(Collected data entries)
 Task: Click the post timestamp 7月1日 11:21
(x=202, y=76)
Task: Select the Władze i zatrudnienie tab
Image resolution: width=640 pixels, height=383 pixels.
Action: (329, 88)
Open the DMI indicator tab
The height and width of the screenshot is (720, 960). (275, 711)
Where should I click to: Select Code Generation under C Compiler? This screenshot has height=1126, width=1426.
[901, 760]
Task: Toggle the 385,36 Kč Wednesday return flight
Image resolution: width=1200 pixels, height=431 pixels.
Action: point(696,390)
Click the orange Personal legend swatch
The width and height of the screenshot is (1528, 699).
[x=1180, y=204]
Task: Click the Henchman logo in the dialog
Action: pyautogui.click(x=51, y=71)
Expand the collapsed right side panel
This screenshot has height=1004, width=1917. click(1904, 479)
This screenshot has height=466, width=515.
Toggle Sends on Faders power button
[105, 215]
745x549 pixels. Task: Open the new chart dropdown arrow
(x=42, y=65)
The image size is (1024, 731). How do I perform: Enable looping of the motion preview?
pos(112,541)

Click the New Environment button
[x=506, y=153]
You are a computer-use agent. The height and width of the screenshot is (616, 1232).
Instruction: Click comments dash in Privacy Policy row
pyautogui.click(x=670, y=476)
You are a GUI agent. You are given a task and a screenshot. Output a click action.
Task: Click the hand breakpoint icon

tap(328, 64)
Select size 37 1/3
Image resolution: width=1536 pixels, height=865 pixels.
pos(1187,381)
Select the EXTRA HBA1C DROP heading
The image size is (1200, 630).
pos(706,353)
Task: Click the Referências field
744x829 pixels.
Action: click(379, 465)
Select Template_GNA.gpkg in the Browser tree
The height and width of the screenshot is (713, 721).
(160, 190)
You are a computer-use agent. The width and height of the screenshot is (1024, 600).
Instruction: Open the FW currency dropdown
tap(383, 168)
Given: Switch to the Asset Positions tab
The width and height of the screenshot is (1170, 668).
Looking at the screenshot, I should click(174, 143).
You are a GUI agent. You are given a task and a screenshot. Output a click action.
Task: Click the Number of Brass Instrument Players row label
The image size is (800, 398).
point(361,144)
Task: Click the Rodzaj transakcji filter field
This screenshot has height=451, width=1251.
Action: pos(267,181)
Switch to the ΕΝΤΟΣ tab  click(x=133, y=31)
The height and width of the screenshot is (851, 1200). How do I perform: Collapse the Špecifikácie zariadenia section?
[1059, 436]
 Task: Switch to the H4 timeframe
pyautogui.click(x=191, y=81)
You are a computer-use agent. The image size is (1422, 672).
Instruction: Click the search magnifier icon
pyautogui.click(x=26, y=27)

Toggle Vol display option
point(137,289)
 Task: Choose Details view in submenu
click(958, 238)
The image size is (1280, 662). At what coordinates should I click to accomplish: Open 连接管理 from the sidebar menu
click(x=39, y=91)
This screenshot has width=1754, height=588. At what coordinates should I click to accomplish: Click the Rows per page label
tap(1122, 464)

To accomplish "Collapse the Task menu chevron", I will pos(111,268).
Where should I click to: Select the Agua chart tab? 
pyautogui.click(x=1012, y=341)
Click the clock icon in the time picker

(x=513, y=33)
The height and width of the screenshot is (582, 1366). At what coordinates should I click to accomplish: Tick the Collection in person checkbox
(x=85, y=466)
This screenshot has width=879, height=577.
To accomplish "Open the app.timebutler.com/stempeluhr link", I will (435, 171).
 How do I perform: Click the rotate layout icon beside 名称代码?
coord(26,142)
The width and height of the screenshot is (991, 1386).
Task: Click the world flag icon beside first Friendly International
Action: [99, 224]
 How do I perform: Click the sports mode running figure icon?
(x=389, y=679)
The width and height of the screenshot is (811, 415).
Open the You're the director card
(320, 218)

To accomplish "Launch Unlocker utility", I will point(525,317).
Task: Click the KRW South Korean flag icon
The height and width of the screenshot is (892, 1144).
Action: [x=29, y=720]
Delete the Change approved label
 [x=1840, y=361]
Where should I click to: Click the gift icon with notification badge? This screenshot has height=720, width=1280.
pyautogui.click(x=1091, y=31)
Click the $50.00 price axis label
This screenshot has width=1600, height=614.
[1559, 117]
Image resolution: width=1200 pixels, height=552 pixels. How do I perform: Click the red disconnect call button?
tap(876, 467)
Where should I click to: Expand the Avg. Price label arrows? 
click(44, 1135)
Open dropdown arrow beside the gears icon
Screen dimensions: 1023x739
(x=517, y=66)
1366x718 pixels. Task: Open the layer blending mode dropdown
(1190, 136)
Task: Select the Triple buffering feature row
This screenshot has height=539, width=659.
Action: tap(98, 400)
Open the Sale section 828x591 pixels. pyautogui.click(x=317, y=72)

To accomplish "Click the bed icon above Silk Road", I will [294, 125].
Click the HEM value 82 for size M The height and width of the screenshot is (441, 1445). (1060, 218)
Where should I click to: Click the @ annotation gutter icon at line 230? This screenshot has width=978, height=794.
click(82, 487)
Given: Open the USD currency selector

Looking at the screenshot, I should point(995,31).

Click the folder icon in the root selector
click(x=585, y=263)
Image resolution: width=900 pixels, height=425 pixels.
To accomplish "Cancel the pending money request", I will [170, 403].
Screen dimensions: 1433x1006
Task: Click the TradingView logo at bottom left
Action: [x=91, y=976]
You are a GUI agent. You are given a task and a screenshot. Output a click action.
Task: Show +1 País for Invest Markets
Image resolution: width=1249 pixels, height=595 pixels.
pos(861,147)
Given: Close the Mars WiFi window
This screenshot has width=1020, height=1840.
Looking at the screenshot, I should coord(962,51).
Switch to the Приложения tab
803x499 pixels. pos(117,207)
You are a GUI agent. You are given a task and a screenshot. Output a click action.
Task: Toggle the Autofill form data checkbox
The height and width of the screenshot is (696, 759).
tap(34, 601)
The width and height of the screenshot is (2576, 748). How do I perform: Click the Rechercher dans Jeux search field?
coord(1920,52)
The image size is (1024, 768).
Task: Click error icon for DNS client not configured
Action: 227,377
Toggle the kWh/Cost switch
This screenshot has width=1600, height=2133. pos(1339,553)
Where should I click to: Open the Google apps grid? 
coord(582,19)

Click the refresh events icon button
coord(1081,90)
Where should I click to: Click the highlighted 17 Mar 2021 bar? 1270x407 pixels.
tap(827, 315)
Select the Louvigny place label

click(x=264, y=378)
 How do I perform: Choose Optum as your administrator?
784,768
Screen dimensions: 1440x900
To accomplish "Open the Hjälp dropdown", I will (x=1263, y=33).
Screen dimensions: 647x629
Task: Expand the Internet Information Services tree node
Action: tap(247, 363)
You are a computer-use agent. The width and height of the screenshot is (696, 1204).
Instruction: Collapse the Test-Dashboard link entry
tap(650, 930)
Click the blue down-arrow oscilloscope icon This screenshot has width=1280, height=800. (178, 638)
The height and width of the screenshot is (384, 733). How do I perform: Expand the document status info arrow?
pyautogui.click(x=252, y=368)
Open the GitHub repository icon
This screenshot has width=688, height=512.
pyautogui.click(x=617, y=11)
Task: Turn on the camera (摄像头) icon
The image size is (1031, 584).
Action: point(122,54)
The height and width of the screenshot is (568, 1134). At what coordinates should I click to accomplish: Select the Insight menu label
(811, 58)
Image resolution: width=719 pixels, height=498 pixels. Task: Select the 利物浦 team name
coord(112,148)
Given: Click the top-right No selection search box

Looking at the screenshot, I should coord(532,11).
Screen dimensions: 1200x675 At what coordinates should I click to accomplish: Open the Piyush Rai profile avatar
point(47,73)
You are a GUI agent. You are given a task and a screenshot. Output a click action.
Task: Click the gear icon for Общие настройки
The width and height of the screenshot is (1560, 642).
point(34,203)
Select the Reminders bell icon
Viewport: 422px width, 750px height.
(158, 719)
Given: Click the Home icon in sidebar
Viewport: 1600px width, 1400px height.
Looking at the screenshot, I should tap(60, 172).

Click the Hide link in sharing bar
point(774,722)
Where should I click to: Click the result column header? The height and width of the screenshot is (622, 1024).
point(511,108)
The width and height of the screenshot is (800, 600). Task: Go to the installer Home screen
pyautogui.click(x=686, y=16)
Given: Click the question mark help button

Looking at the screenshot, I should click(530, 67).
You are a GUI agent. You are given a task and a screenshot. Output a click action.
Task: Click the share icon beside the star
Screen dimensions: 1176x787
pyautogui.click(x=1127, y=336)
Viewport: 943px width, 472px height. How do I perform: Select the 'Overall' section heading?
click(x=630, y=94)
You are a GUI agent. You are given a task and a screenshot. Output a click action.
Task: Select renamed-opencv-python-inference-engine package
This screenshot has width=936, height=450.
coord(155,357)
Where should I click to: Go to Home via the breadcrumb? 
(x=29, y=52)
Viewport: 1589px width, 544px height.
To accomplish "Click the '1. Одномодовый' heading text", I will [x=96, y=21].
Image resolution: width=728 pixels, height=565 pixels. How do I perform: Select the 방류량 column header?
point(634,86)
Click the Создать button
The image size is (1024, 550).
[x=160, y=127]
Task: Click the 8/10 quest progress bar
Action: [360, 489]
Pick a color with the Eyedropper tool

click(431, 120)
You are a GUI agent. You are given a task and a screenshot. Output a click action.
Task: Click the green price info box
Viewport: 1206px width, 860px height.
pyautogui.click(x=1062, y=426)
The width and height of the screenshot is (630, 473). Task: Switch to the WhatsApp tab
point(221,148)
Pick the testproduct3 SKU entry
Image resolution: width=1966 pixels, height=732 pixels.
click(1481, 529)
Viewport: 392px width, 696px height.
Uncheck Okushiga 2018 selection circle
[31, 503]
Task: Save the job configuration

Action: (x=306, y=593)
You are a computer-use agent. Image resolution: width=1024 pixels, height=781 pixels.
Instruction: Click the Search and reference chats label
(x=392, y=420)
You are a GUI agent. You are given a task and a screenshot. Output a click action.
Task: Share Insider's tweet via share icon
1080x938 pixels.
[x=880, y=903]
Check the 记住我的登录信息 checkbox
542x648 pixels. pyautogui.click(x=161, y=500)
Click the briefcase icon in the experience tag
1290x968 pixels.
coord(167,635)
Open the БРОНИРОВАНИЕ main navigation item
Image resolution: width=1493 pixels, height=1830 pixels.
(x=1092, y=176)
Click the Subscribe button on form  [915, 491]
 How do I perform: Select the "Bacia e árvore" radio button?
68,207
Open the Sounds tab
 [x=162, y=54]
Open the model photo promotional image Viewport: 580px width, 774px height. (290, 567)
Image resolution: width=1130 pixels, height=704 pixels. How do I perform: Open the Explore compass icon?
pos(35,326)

» Description of the task
Copy each line of the data that includes the word "share".

» Solution to the problem
Task: Click the share icon beside the star
Task: Share Insider's tweet via share icon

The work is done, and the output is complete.